[YOUR GOAL]: Copy out the data from the line containing "The height and" to its last line, exactly. No pictures.

*** Opening of RECORD EXTRACTS ***

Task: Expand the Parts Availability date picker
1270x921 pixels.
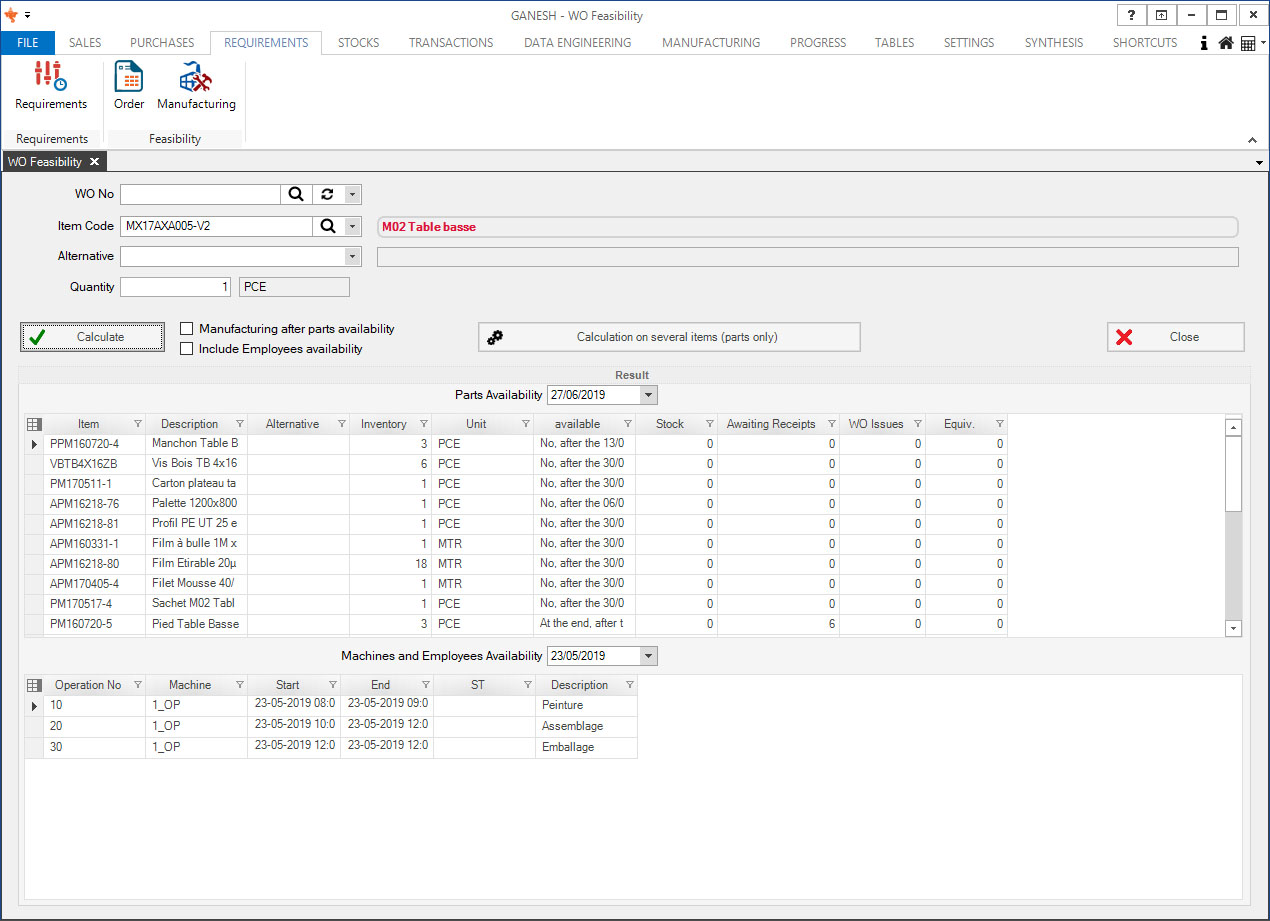Action: (x=648, y=395)
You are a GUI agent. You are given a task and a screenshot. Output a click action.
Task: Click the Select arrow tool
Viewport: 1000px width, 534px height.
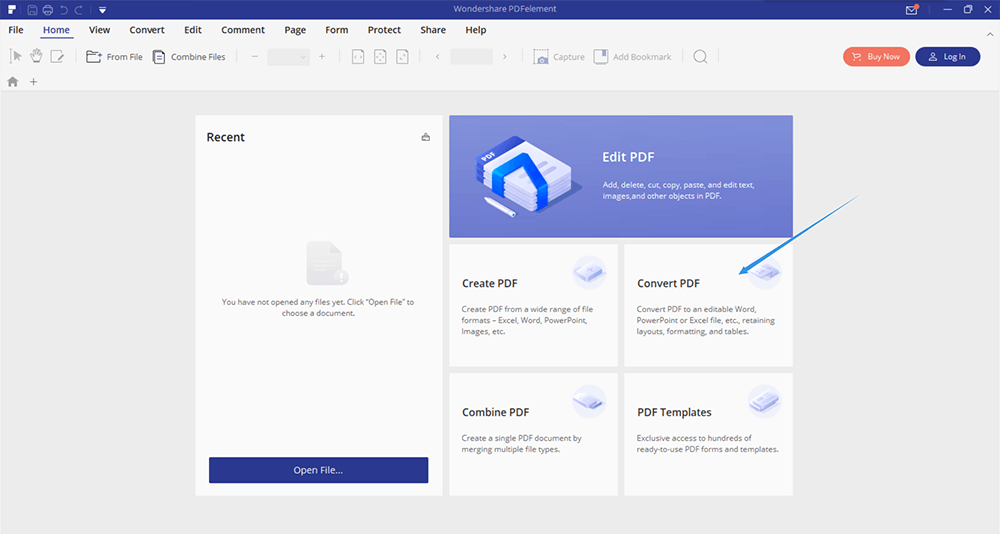(15, 56)
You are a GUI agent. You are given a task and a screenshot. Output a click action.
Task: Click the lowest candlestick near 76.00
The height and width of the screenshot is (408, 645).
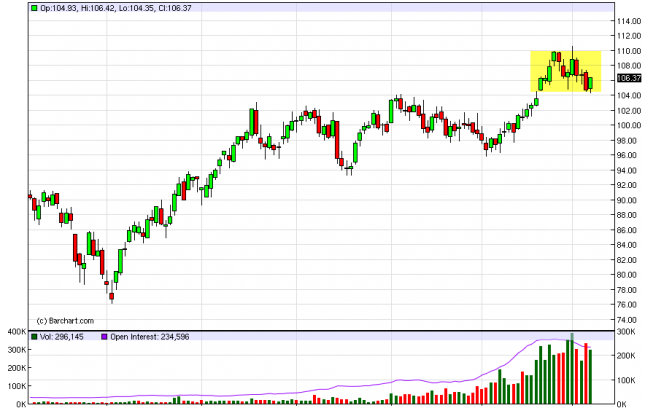pos(112,295)

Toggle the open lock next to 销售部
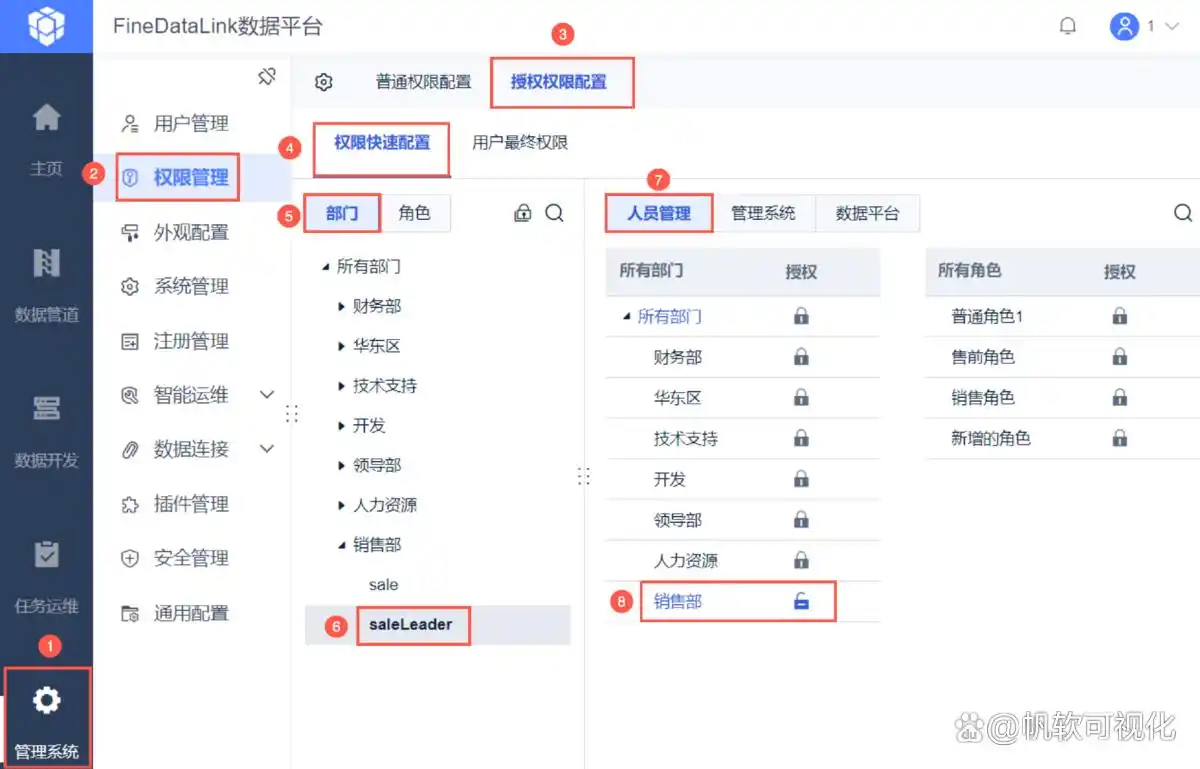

*** Close of RECORD EXTRACTS ***

[TASK OUTPUT]:
The height and width of the screenshot is (408, 645).
pos(112,295)

Toggle the open lock next to 销售部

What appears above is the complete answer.